India's electric vehicle sales jumped 75% in April 2026, with passenger EV sales rising over 75% and two-wheeler EV sales increasing nearly 61%. These are not base-effect numbers anymore. This is real consumer demand hitting the road.

The India EV market is expected to reach $54.41 billion in 2025 and grow at a CAGR of 19.44%, reaching $110.74 billion by 2029. For context, that's a doubling of market size in under five years. If a listed company told you it would double revenues in that time frame, you'd be scrambling to buy.

Total EV registrations across all segments crossed 2.02 million units in India in 2025, with EV penetration climbing to 3.8%, up from just 1.9% the year before. Kerala leads with 8.4% penetration, while Delhi, Maharashtra, Karnataka, and Tamil Nadu are all above 4%. The urban core is already converting, the rest of the country will follow.

Two-Wheelers Are India's Secret EV Weapon

Here's what the Western investor misses entirely: India doesn't need a Tesla to win the EV race. We need a scooter.

Electric two and three-wheelers stand out as the most affordable and accessible entry point into electric mobility in emerging markets, where removable batteries allow users to charge at home using standard sockets. No fancy charger. No apartment garage. Just plug it into the wall.

The two-wheeler segment holds the largest share of India's EV market by vehicle type. Companies like Ola Electric, Ather Energy, TVS, and Bajaj are not just competing in India, they're building the template that Southeast Asia, Africa, and Latin America will eventually copy.

The Chinese Factor: Threat or Tailwind?

Any honest analysis must address China. Chinese imports account for 60% of EV sales in emerging markets outside China, and affordable LFP battery chemistry from Chinese suppliers is what's making EVs price-competitive in markets like ours. 

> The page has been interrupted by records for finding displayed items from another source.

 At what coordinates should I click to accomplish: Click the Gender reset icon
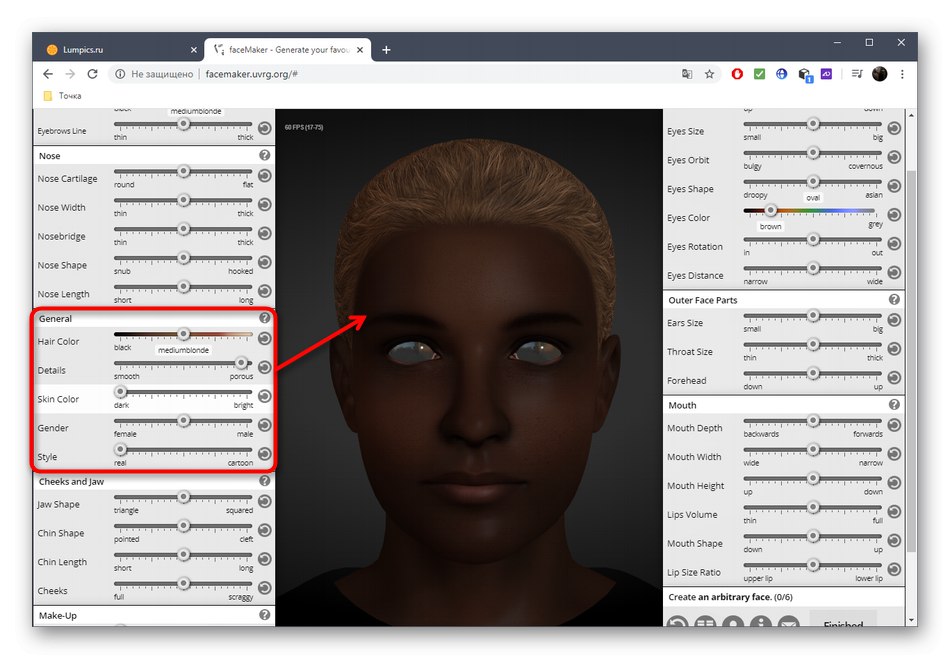(264, 425)

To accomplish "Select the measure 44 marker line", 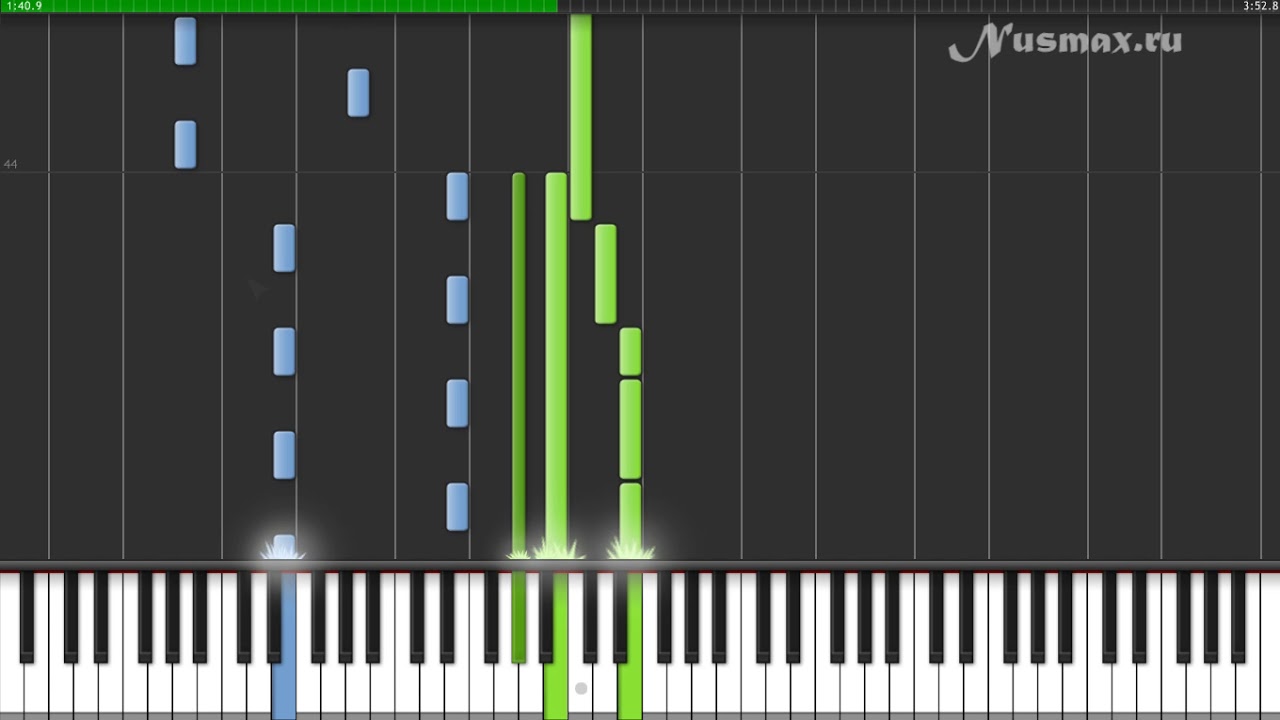I will (640, 172).
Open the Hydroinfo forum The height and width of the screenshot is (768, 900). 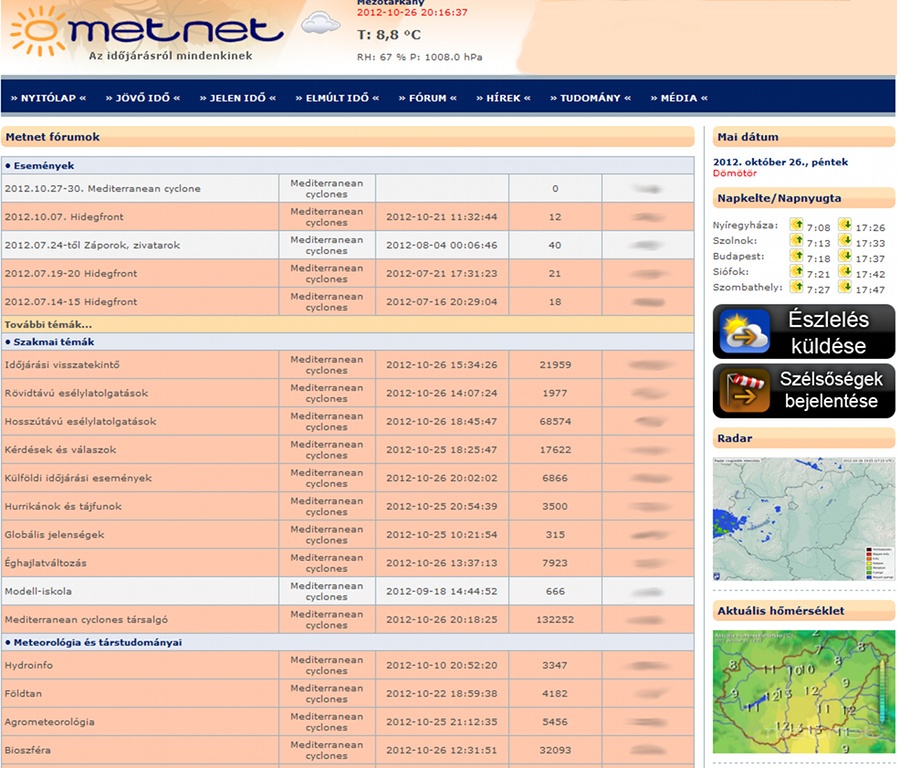pos(29,665)
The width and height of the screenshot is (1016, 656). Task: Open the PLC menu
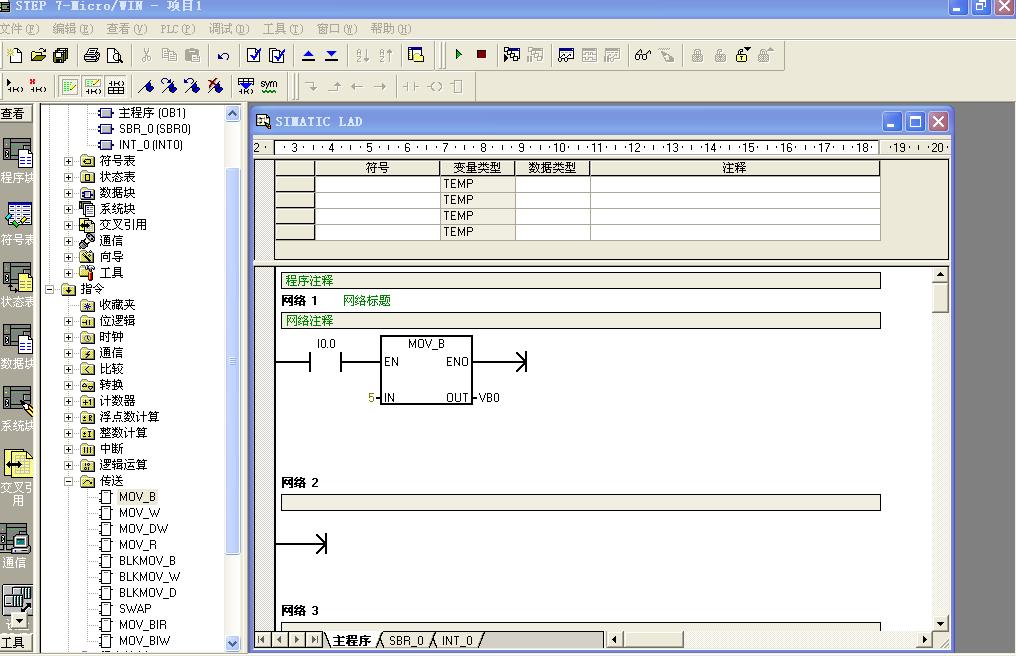(176, 29)
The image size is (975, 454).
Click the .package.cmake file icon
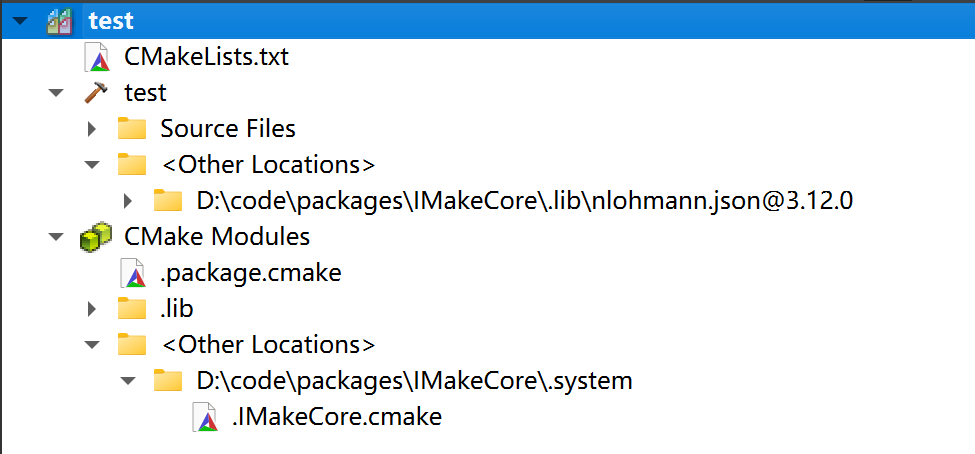pyautogui.click(x=132, y=273)
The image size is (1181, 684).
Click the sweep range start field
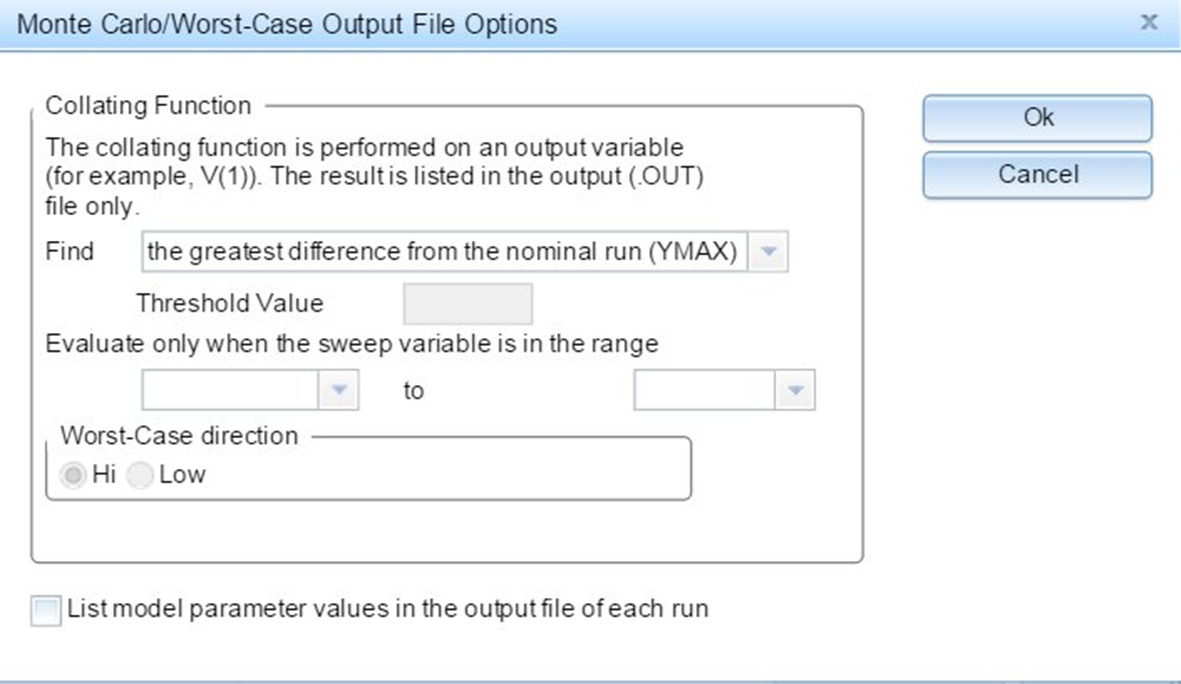[230, 391]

For Indian investors, this is a double-edged sword. Chinese competition keeps prices low, which drives adoption, good for the broader ecosystem. But it also pressures domestic manufacturers on margins. The companies that will win are those building supply chain depth domestically. Ola Electric commissioned a large-scale battery manufacturing facility in late 2025 to strengthen domestic supply chains and reduce costs. That kind of vertical integration is exactly what separates long-term winners from the rest. 

Southeast Asia Is Already Running

If you need more conviction, look at our neighbors. Thailand's EV sales share climbed to 13%, Indonesia's tripled, and Colombia and Costa Rica hit about 15% penetration. Vietnam's electric car sales in Q1 2025 were nearly four times higher than the same quarter in 2024. These are not outlier markets, they are confirming a pattern.

The Investment Thesis, Plainly Put

The West's EV story is slowing, weighed down by high vehicle prices, political uncertainty, and infrastructure gaps. Our story is just beginning, driven by affordability, a young demographic, rising fuel costs, and government policy tailwinds like PM E-DRIVE and the PLI scheme.

By 2026, it is no longer credible to treat emerging markets as a side story in global EV forecasts. They are part of the core narrative.

For an Indian investor, the opportunity sits across the value chain, from EV manufacturers and battery suppliers to charging infrastructure players and fleet operators. The boom won't be televised from Silicon Valley. It'll be heard in the hum of electric scooters on Pune's streets, Bangkok's highways, and São Paulo's avenues.

The West lit the spark. We're building the fire.